Question about health insurance & pre-existing conditions?

Shortly before being taken off of my parent’s insurance plan, I was diagnosed with a thyroid condition that requires expensive blood tests and regular office visits. I have applied for insurance through my job, and when reading the bylaws I noticed that it does not cover pre-existing conditions. Will my thyroid disorder be considered a pre-existing when I was diagnosed only a few months ago? Will I ever be able to get any kind of insurance coverage for this disorder now?


  • sarah314

    If you’ve had continuous health insurance coverage (no break in coverage over 63 days), then you are fine. The HIPAA law protects you. All you have to do is provide your new insurer with proof of sufficient Creditable Coverage from your last policy, and the pre-existing clause should be waived.

    If you did go longer than 63 days without health insurance, then you’ll have to wait out the pre-existing clause to have coverage for services related to your thyroid condition. (Anything not related to the thyroid issue should be covered as normal.) You’ll have to pay out of pocket for your thyroid issues for the first 12 months of the policy. (Or whatever time your policy states…the standard is 12 months, but I’ve seen policies where its 6 or 9 months.)

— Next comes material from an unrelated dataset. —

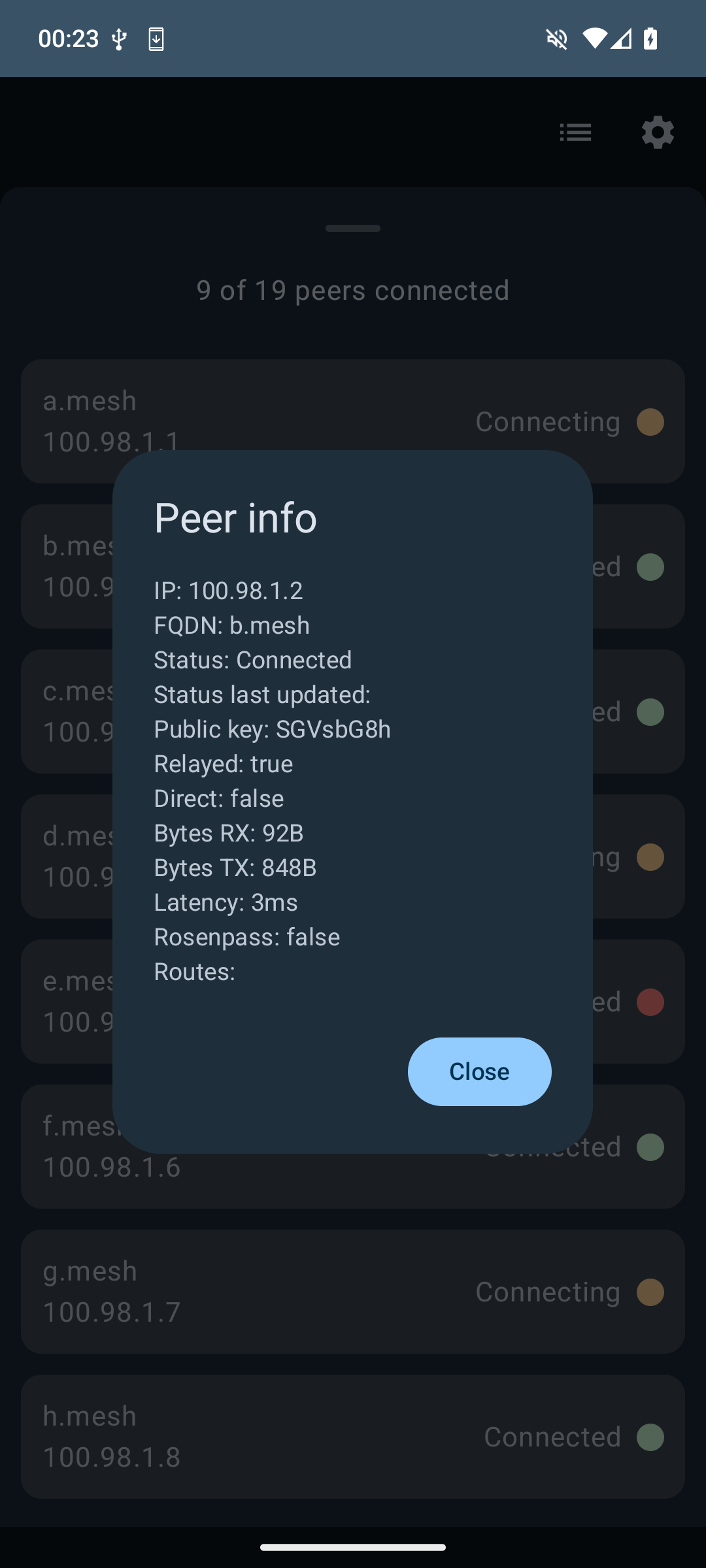Tap the bottom sheet drag handle
Screen dimensions: 706x1568
pyautogui.click(x=353, y=228)
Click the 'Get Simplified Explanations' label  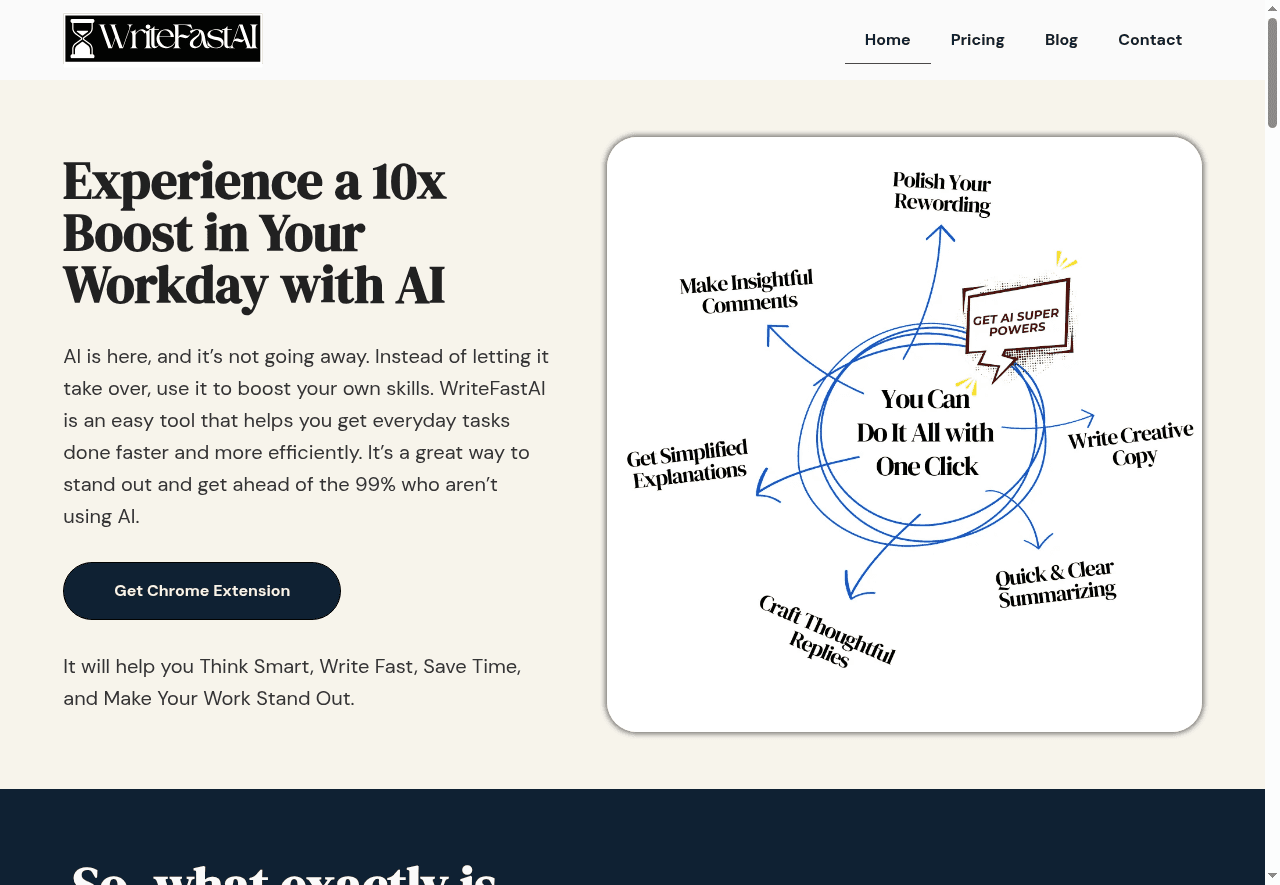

    After the pre-existing clause expires, your thyroid condition will be covered like normal…that’s one of the protections of a group policy through an employer.

    (Hopefully you didn’t let your insurance lapse though…knowing that you have a medical condition, it would have been wise to have insurance coverage lined up before you were taken off your parents’ plan to make sure you didn’t have a break in coverage longer than 63 days!)

  • Sunshine

    I’m sure it will be considered pre-existing, yes.

  • PhillyKat

    Wow that’s odd. I’ve never heard of a company having pre-existing clauses for employees. How much time passed between the time you lost your coverage with your parents and started working. You may qualify under some federal regulations, whereby, you can have a plan issued w/o pec or underwriting if you apply for it within a certain number of days. All you need is proof that you lost your coverage through no fault of your own. You also may want to call your company’s benefit department to find out if you’re correct. If so, find out how you can get the pec waived and if Guaranteed Issue is something you can take advantage of. I wouldn’t take their word on it either. I’d ask an independent agent. Do your parent’s have an agent they can ask questions for you?

  • zippythejessi

    Most companies have pre-existing clauses – meaning they can deny coverage for certain diagnoses for any period of time they set up to a year.

    BUT if you had no lapse in coverage, or less than 63 days, you can send in the letter of termination from your previous plan and most plans waive the pre-existing clause.

  • mbrcatz17

    Not if the lapse in coverage between the two plans is less than 63 days. As long as you go from one plan to another, with a lapse of less than 63 days, the new plan will pick it up.

    But if it’s been more than 63 days, you’ll have to wait out a time period – usually 12 to 18 months – before the thyroid condition is covered. Then it will be covered again, and as long as you have no future lapse of more than 63 days, it won’t be an issue.

  • StephenWeinstein

    Yes, it would be pre-existing. If it was diagnosed even one day before the new policy took effect, it is definitely pre-existing. Even if it was diagnosed after the new policy took effect, it might be pre-existing if you had symtoms earlier.

    However, pre-existing conditions can only be "not covered" for a certain number of months, which is limited by law, never exceeds the first 18 months of the policy. For group plans (which nearly all employer plans are), it usually does not exceed 12 months and you get credit for prior coverage through your parent’s insurance plan (make sure that you have the required documentation) if the gap between the two is less than 63 days (in other words, no more than 2 months). Therefore, if you had prior coverage for at least 2 years and the gap is less than 2 months, you should be covered immediately.